Die EU-Kommission plant den nächsten Schritt im Energiekrieg gegen Russland. Bereits morgen will Brüssel neue Leitlinien vorlegen, um Unternehmen den Kauf russischen Gases zu untersagen – und gleichzeitig eine juristische Hintertür schaffen, um bestehende Verträge zu kündigen. Doch Experten warnen: Der rechtliche Boden, auf dem sich die EU bewegt, ist brüchig. Und die wirtschaftlichen Risiken sind enorm.
EU-Gasverbot: Doppelschlag gegen Gazprom & Co.
Kernstück des Brüsseler Plans sind zwei Maßnahmen:
- Ein Verbot neuer Verträge für den Bezug von russischem Erdgas und Flüssiggas (LNG).

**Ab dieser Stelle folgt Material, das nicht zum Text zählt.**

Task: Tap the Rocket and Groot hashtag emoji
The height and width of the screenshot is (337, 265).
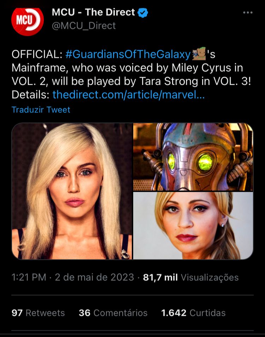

- Ein juristischer Rahmen, um laufende Verträge unter Berufung auf höhere Gewalt einseitig kündigen zu können – ohne Strafzahlungen.

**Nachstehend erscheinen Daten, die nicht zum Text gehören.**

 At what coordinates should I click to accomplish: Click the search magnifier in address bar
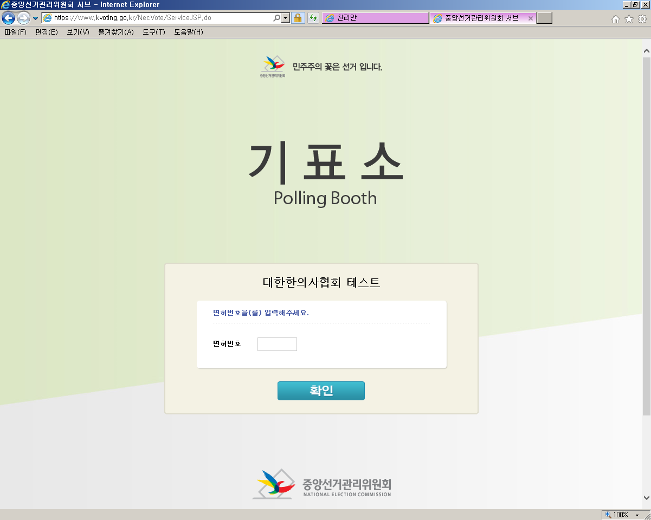[276, 18]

Doch was nach einer entschlossenen Energiepolitik klingt, ist bei näherer Betrachtung eine politische Konstruktion mit rechtlichen Schwachstellen. Denn der Begriff höhere Gewalt ist im internationalen Vertragsrecht klar definiert – und die EU selbst erfüllt diese Bedingungen nicht.
Höhere Gewalt – ein politisch missbrauchter Begriff?
Nach gängiger juristischer Praxis liegt höhere Gewalt dann vor, wenn eine unvorhersehbare und unabwendbare äußere Störung die Vertragserfüllung unmöglich macht – etwa ein Naturereignis oder ein Krieg. Doch genau hier liegt das Problem.
- Der Krieg in der Ukraine begann 2022. Dass die EU jetzt höhere Gewalt geltend machen will, wirft Fragen auf.
- Noch schwerwiegender: Die EU ist kein Naturereignis, sondern ein handelnder Akteur. Rechtsgelehrte argumentieren, dass vorsätzliche politische Maßnahmen – also selbstgewählte Sanktionen – nicht als höhere Gewalt gelten können.
Damit könnte sich die EU selbst entlarven: als wirtschaftspolitischer Akteur, der versucht, bestehende Verträge durch eine selbst geschaffene Rechtsgrundlage zu unterlaufen. Ein Präzedenzfall mit globaler Sprengkraft.
Kein Konsens – kein Embargo
Faktisch kann die EU ohnehin keine einheitlichen Sanktionen gegen russisches Gas verhängen. Länder wie Ungarn, die Slowakei und teils auch Deutschland lehnen ein Importverbot ab. Und während die Gasimporte über Pipelines rückläufig sind, erreichen die LNG-Importe aus Russland 2024 neue Rekorde – besonders Deutschland importierte sechseinhalbmal mehr als im Vorjahr.
Geopolitik als Energiepolitik
Die Hintergründe für die Eile der Kommission sind offensichtlich:
- Die USA drängen Europa, mehr amerikanisches Flüssiggas zu kaufen – zu höheren Preisen.
- Ein Verzicht auf russisches Gas vor einem Handelsabkommen mit den USA könnte Europas Verhandlungsposition schwächen.
- Sollte es in der Ukraine zu einer Einigung kommen, könnte der politische Druck auf Russland schnell nachlassen – und das moralische Argument für ein Gasverbot ins Wanken geraten.
All das geschieht vor dem Hintergrund steigender Energiepreise, schwindender Wettbewerbsfähigkeit und wachsender Abhängigkeit von teurem LNG. Europa schafft sich selbst ein Dilemma – und könnte zum energiepolitischen Spielball transatlantischer Interessen werden.
Fazit: Verbot mit Fallhöhe
Die geplanten Maßnahmen der EU sind keine juristisch belastbaren Sanktionen, sondern ein wirtschaftspolitisches Manöver, das international auf Widerstand stoßen dürfte – nicht nur von Moskau, sondern auch von internationalen Schiedsgerichten und verunsicherten Investoren.
Der Weg zu einem vollständigen Ausstieg aus russischem Gas bis 2027 – wie im RePowerEU-Plan versprochen – wird steiniger, als Brüssel es öffentlich darstellt. Und möglicherweise auch teurer, als Europas Bürger und Unternehmen verkraften können.